Extract to read

== == ==

You may have to change the instance types specified in the file above. If an instance type is not available in the Region you are operating in, the CloudFormation stack that eksctl creates to deploy that node group will fail.

Create a cluster using the spec file:

eksctl create cluster -f ekscluster.yaml 

Once the cluster is created, you can view Spot instances in your cluster using kubectl:

kubectl get nodes --label-columns=lifecycle --selector=lifecycle=Ec2Spot

NAME                                          STATUS   ROLES    AGE    VERSION                LIFECYCLE
ip-192-168-18-89.us-west-2.compute.internal   Ready    <none>   152d   v1.16.12-eks-904af05   Ec2Spot
ip-192-168-60-78.us-west-2.compute.internal   Ready    <none>   152d   v1.16.12-eks-904af05   Ec2Spot

Next, we’ll taint the Spot instances with PreferNoSchedule. This taint ensures only the pods that tolerate this taint run on Spot instances. All other pods will run on the On-Demand nodes.

Taint all Spot instances with spotInstance=true:PreferNoSchedule:

for node in `kubectl get nodes --label-columns=lifecycle --selector=lifecycle=Ec2Spot -o go-template='{{range .items}}{{.metadata.name}}{{"\n"}}{{end}}'` ; do
  kubectl taint nodes $node spotInstance=true:PreferNoSchedule
done

Using kubectl describe node <<Spot-node-name>> verify the application of the taint. You should see the taint configured like this:

Name:  ip-192-168-9-94.eu-west-2.compute.internal
...
Labels:  lifecycle=Ec2Spot
...
Taints:  spotInstance=true:PreferNoSchedule

Prepare environment

As we trigger Airflow workflows, we need to ensure that the EKS cluster has enough capacity to run workflows. The EKS data plane size should grow when the cluster runs out of capacity, and it should remove nodes when they are not required.

We’ll use cluster autoscaler to autoscale the EKS data plane. The cluster autoscaler automatically adds nodes in your cluster when pods fail to launch due to a lack of resources. Conversely, it will remove nodes when they are underutilized, and their pods can be rescheduled onto other nodes in the cluster.

Airflow needs persistent storage to store its data and configurations. We will use Amazon EFS to provide persistent storage for the Airflow pod. Airflow uses PostgresSQL database to store metadata. We will create an Amazon RDS PostgreSQL to use with Airflow.

Follow these steps to create the resources mentioned above:

git clone https://github.com/aws-samples/airflow-for-amazon-eks-blog.git

cd airflow-for-amazon-eks-blog/scripts
. ./setup_infra.sh

The script installs cluster autoscaler and the EFS CSI Driver in the EKS cluster using Helm. It creates an EFS filesystem, access point, and creates mount points in three Availability Zones. It also creates an Amazon ECR repository to store Airflow container image and an RDS PostgreSQL database instance.

== == ==

Data entries
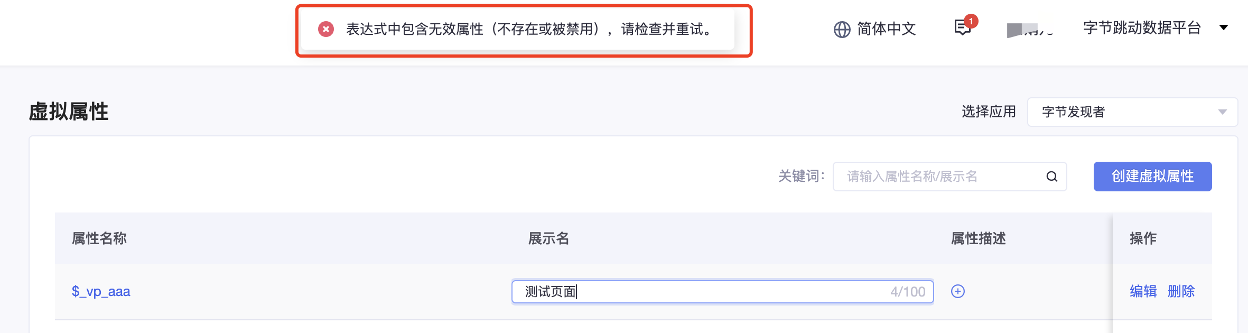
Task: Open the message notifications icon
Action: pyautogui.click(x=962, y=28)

== == ==

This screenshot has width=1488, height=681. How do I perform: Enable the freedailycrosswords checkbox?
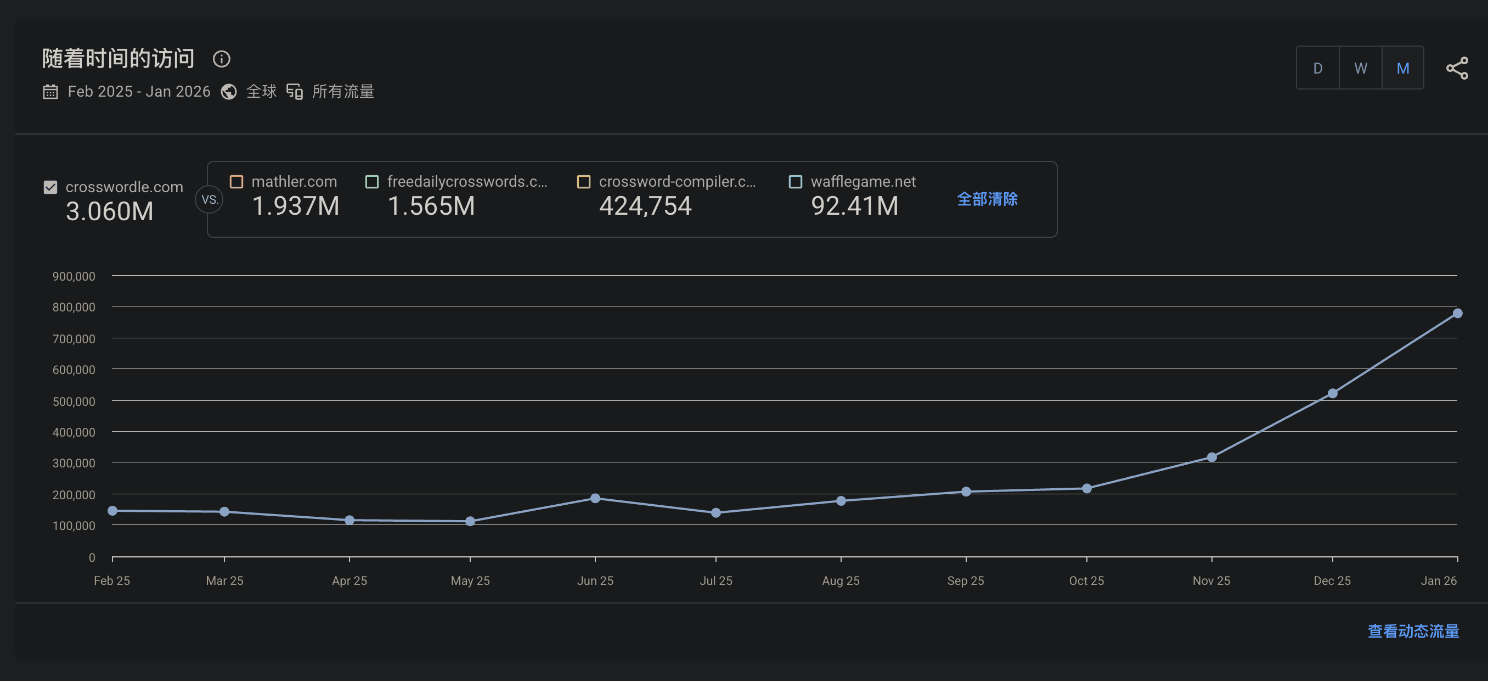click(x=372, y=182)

== == ==

Directives
a: For each statement, answer yes or no based on the Airflow-on-EKS walkthrough above (not the listing), and quote the words that decide it. (i) The PreferNoSchedule taint is applied to the On-Demand nodes. (ii) Amazon EFS provides persistent storage for the Airflow pod. (iii) The setup script creates mount points in three Availability Zones.
b: Continue the Airflow-on-EKS walkthrough, not the listing, from its last sentence.

Results by task
a:
(i) No: "Taint all Spot instances with spotInstance=true:PreferNoSchedule"
(ii) Yes: "We will use Amazon EFS to provide persistent storage for the Airflow pod."
(iii) Yes: "creates mount points in three Availability Zones"

b:
Deploy Airflow

With the cluster setup complete, we can now deploy Airflow in the cluster. We will build a custom Airflow container image that includes sample DAGs. Alternatively, you can use Helm to deploy Airflow in your cluster.

Build and push the Airflow container image to the ECR repository that we created earlier as part of the environment setup:

cd docker

aws ecr get-login-password \
  --region $AOK_AWS_REGION | \
  docker login \
  --username AWS \
  --password-stdin \
  $AOK_AIRFLOW_REPOSITORY
    
docker build -t $AOK_AIRFLOW_REPOSITORY .
docker push ${AOK_AIRFLOW_REPOSITORY}:latest

Execute the deploy.sh script to deploy Airflow:

cd ../kube
./deploy.sh

The script will create the following Kubernetes resources:

  • Namespace : airflow
  • Secret : airflow-secrets
  • ConfigMap : airflow-configmap
  • Deployment : airflow
  • Service: airflow
  • Storage class: airflow-sc
  • Persistent volume: airflow-dags, airflow-logs
  • Persistent volume claim: airflow-dags, airflow-logs
  • Service account : airflow
  • Role : airflow
  • Role binding : airflow

The script will complete when pods are running.

Trigger Airflow workflow

Let’s login to the Airflow web UI, and trigger a sample workflow that we have included in the demo code. Obtain the DNS name of the Airflow web-server:

echo "http://$(kubectl get service airflow -n airflow \
  -o jsonpath="{.status.loadBalancer.ingress[].hostname}"):8080\login"

Log into the Airflow dashboard using username: eksuser and password: ekspassword. We recommend that you change the password as soon as you login.

In the Airflow console, switch the DAG called example_bash_operator to “On” state and click the <<Trigger now>> button under the links on the right side to trigger the workflow.

As you trigger the DAG, Airflow will create pods to execute the code included in the DAG. You can see pods running on the Spot-backed managed node group using kubectl:

for node in $(kubectl get nodes \
  --selector=lifecycle=Ec2Spot \
  -o=jsonpath='{.items[*].metadata.name}')
do (kubectl get pods -n airflow \
   --field-selector spec.nodeName="$node")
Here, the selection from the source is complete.